For a short time still the crisis was delayed. Our Lord retired from Judea to a city called Ephraim, near the wilderness. We also find him, in this period of his life, again beyond the Jordan, in Perea. In this Perean residence is to be placed a portion of the teaching contained in the Synoptic Gospels, such as the teaching concerning divorce. Matt. 19:3–12, and parallels, the words to the rich young ruler, vs. 16–30, and parallels, and the parable of the Laborers in the Vineyard. Matt. 20:1–16.

Luke 19:2-10

Before long, however, Jesus went up to Jerusalem for the last time. On the way, when he was passing through Jericho, in the Jordan Valley, he healed two blind men, and converted the tax collector Zacchæus. The conversion of Zacchæus was in accord with Jesus' custom all through his ministry. The taxgatherers were despised by the rest of the Jews at the time of Christ. They had allied themselves with the Roman oppressors, and no doubt most of them were guilty of abominable extortion on their own account. By the Pharisees, particularly, they were regarded as belonging to the very dregs of the people, with whom no true observer of the law could be intimate. But Jesus was bound by no limits in his saving work. He did not condone sin—either the sin of the taxgatherers or the sin of the Pharisees. But he was willing to save from sin all who would believe. The whole, he said, need not a physician, but they that are sick.
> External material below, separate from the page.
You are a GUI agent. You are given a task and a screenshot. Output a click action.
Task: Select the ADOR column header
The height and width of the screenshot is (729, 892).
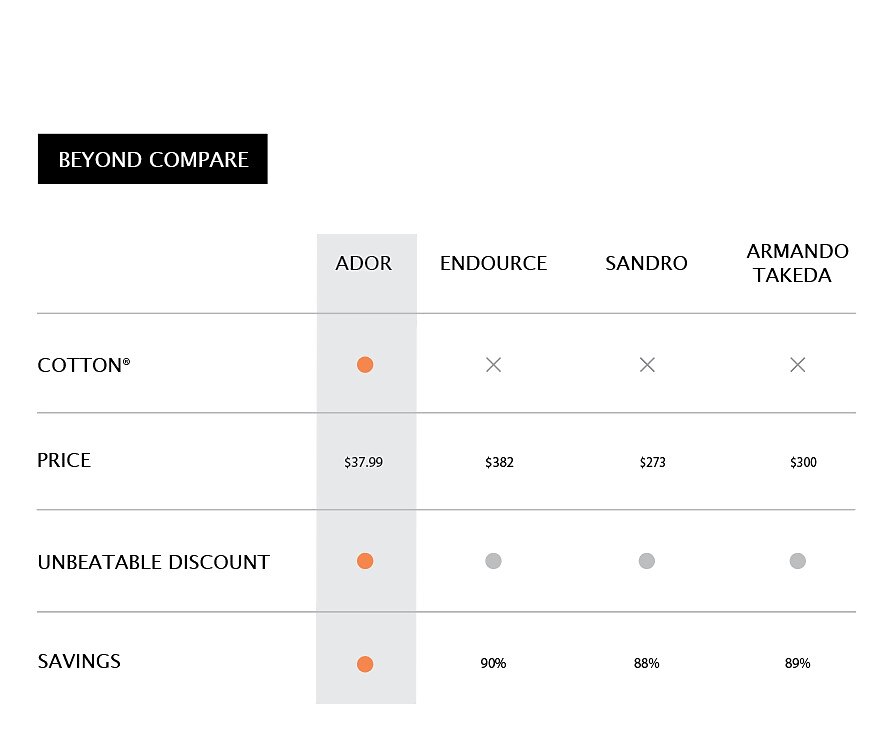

The Son of Man had come to "seek and to save that which was lost."

John 11:55 to 12:1

Toiling up the long ascent from Jericho, our Lord arrived at last, six days before the passover, at the village of Bethany, which is less than two miles from Jerusalem. During the remaining time before the crucifixion Jesus went every morning into the city and returned in the evening to lodge with his friends at Bethany.

Matthew 26:6-13, and Parallels

Soon after his arrival at Bethany, when Jesus was reclining at table in the house of a certain Simon the leper, he was anointed by Mary the sister of Lazarus. Matt. 26:6–13; Mark 14:3–9; John 12:2–8. This anointing is not to be confused with a somewhat similar event which had taken place some time before, when Jesus had been anointed by a woman who had been a notorious sinner. Luke 7:36–50. The disciples murmured at the waste. The precious ointment, they said, might have been sold for a great sum, which could have been distributed to the poor. Judas Iscariot, one of the Twelve, had a special cause for dissatisfaction; in his case the mention of the poor was only a cloak for covetousness. Judas kept the bag, and if the proceeds of the ointment had been put into his keeping, he could have indulged his thieving propensities. But all the murmuring, whether it proceeded from more sordid motives or from a mere misunderstanding of the true spirit of the woman's act, was rebuked by our Lord. The woman, he said, had anointed his body beforehand for the burial. The days just before the crucifixion were no time for true disciples to murmur at an act which was prompted by overflowing love for the Saviour who was so soon to die.

Matthew 21:1-11, and Parallels

On the day after the supper at Bethany, that is, on the day after the Jewish Sabbath, on the ninth day of the Jewish spring month Nisan, our Lord entered into Jerusalem. Matt. 21:1–11, and parallels. It was a triumphal entry; Jesus was received publicly by the multitudes as the Messiah, the promised King of Israel. Even the manner of his entry was in accordance with prophecy; he came riding over the Mount of Olives and into the city mounted on an ass, in accordance with Zech. 9:9. The promised King of Israel at last had come. The multitudes strewed palm branches in the way, and cried, "Hosanna to the son of David."


1. Where was Perea? Jericho? Bethany? Ephraim? Find on a map the places mentioned in this lesson.

2. Give an account of all the times when Jesus, during his earthly ministry, raised the dead. In what Gospels are these incidents narrated?

3. What is the special importance of the raising of Lazarus?

4. Give an account of some of those parables of Jesus which are contained only in the Gospel According to Luke.